I refuse to attach much importance to this, but it’s an interesting exercise nonetheless.
Project VoteSmart has long been a wonkish thing, an organization that gets answers to issue-related questions from candidates for all sorts of political offices, and posts them for voters to see. Of all my friends and acquaintances who care deeply about politics, my one friend who is really, really into Project VoteSmart is Cindi Scoppe. This proves my point. About the wonkishness.
But now they have a little toy that might bring in a broader group. Just in time, too, because it seems that all the candidates for president are blowing off Project VoteSmart and refusing to answer its questions. Which is a shame, because it actually was a good source, if you’re the issue-oriented type.
I am not, relatively speaking. As I’ve gotten older, character and judgment have come to mean more. You might think that “judgment” is the same as positions on issues, but not really. The “issues” that tend to end up on surveys often have little to do either with what I’m looking for in a candidate, or what that person might actually face in office. And even when it’s an issue I care about, in order to get simple “yes/no” answers (which are rare in real life, in terms of the decisions leaders have to make), the issue is dumbed-down to where a completely honest and accurate answer is impossible.
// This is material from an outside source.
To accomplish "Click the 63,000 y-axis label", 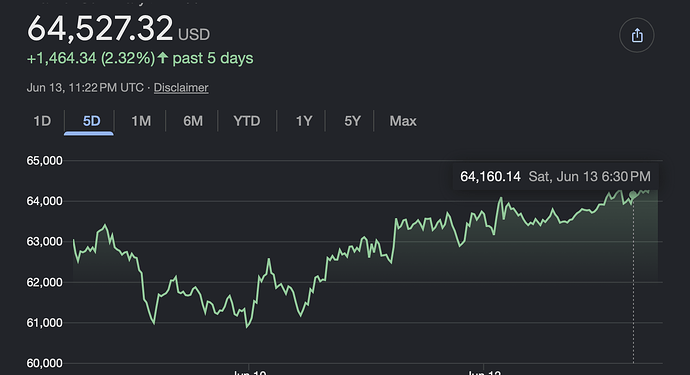I will (44, 242).
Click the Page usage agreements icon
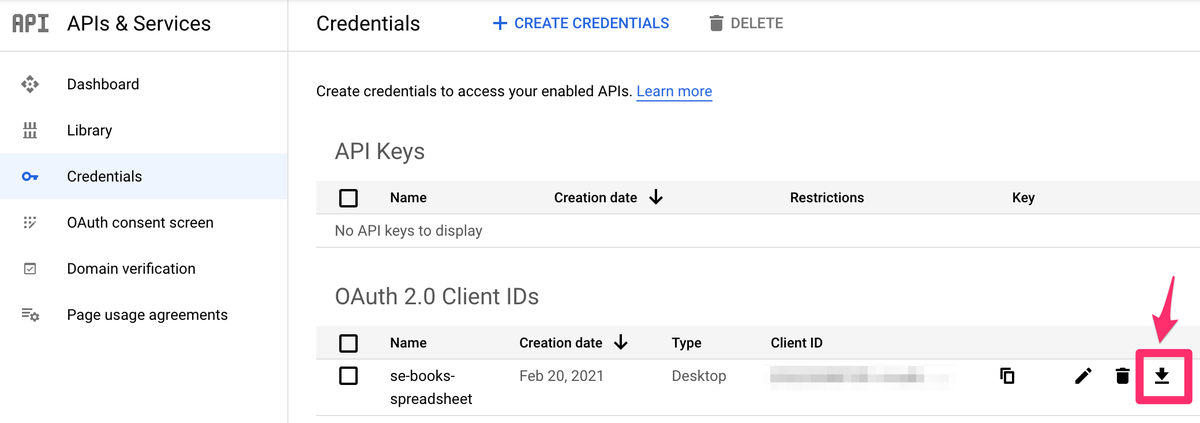1200x423 pixels. [x=30, y=314]
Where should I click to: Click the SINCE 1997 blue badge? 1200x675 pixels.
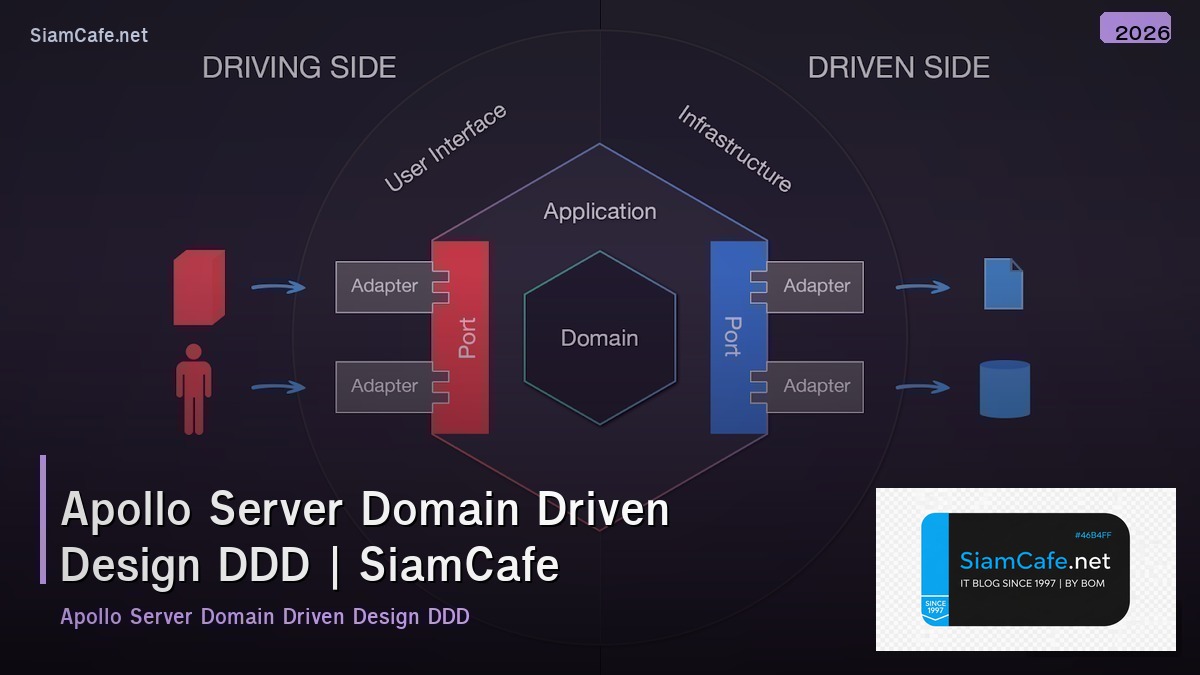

Take, for instance, one of the questions on VoteSmart’s new “VoteEasy” mechanism: “Do you support restrictions on the purchase and possession of guns?” That’s a tough one for me. Do I advocate further restrictions on the sale of rifles, shotguns and handguns? Not really, but mainly because I see it as a political impossibility. And I believe that even if you restricted the sales, there would still be way too many millions of guns already in circulation to lessen much the ill effects of their presence among us. (Also, I’m more ambivalent about guns than unequivocal gun controllers. I don’t hunt, but I enjoy shooting at targets from time to time.) I believe that any operable gun that exists is quite likely to someday fall into the hands of someone who will not handle it responsibly. That seems almost inevitable to me. And I know we’ll never go out and round them up, however much the more extreme 2nd Amendment defenders may fear that. So I’m not inclined to spend political capital on the issue — there are so many other things to be done in our society. But… I think the question is asking me philosophically, do I believe restricting the sale of guns is a permissible thing to do under our Consitution? And I believe it is; the Framers wouldn’t have put in that language about “militia” otherwise. So, keeping it simple, I said “yes.”
I can quibble that way over every other question on the survey. And many I can answer any way. Say, take “Do you support federal spending as a means of promoting economic growth?” I don’t know. When do you mean? Now, or two years ago? What kind of spending — tax rebates, filling gaps in agency budgets, shovel-ready infrastructure projects, what? But because I assumed it meant “ever, under any circumstances, I said “yes.” But you see how misleading that is, right?
And you can see how my willingness to leave things on the table for consideration would tend to push me toward the pragmatic Barack Obama, seeing as so many of his opponents are of the “never, ever” persuasion (or so they say, now, while not in office).
But it didn’t start out that way, as I took the survey. The first question was about abortion, and that pushed Obama way to the background, while every Republican was with me 100 percent. At one point it appeared that Gingrich was moving to the front of the pack. Obama stayed to the background until about halfway through, after which he pulled steadily to the fore and stayed there. And sometimes for reasons that are counterintuitive to people who follow government and politics only casually. For instance, Obama and I both say a big, emphatic “yes” to “Do you support targeting suspected terrorists outside of official theaters of conflict?” Some still, against all reason, see Obama as a dove. Yet he is far more aggressive in this regard than George W. Bush.
Anyway, here’s how it ended up:
- Obama — 69
- Huntsman — 58
- Bachmann — 47
- Perry — 47
- Roemer — 47
- Romney — 47
- Santorum — 47
- Gingrich — 42
- Cain — 39
- Johnson — 33
- Paul — 31
Notice how the differences aren’t all that stark. I’m not a 100 percent this guy, 0 percent that guy kind of voter. That the candidate I agree with the most only gets 69 percent, and the one I disagree with least gets a 31 (and five of them tie for just under 50 percent) says a lot about why I can’t subscribe to either political party. Parties perpetuate the notion that everything is one way or the other, and act accordingly. That worldview is not me.
I’ll be curious to see where y’all end up. You can to try it at this address. Click on the “VoteEasy” box at the right.
Since I look at candidates more holistically, I don’t expect something like this to predict how I will vote. I’m not a check-off box kind of voter. And yet, my own mushy methods have reached similar conclusions up to now — Obama’s looking better to me than he did when I voted for McCain in 2008, and out of a weak Republican field only Huntsman has stood out positively to me, while no one is less likely to get my vote than Ron Paul.
So I found it interesting. Perhaps you will, too.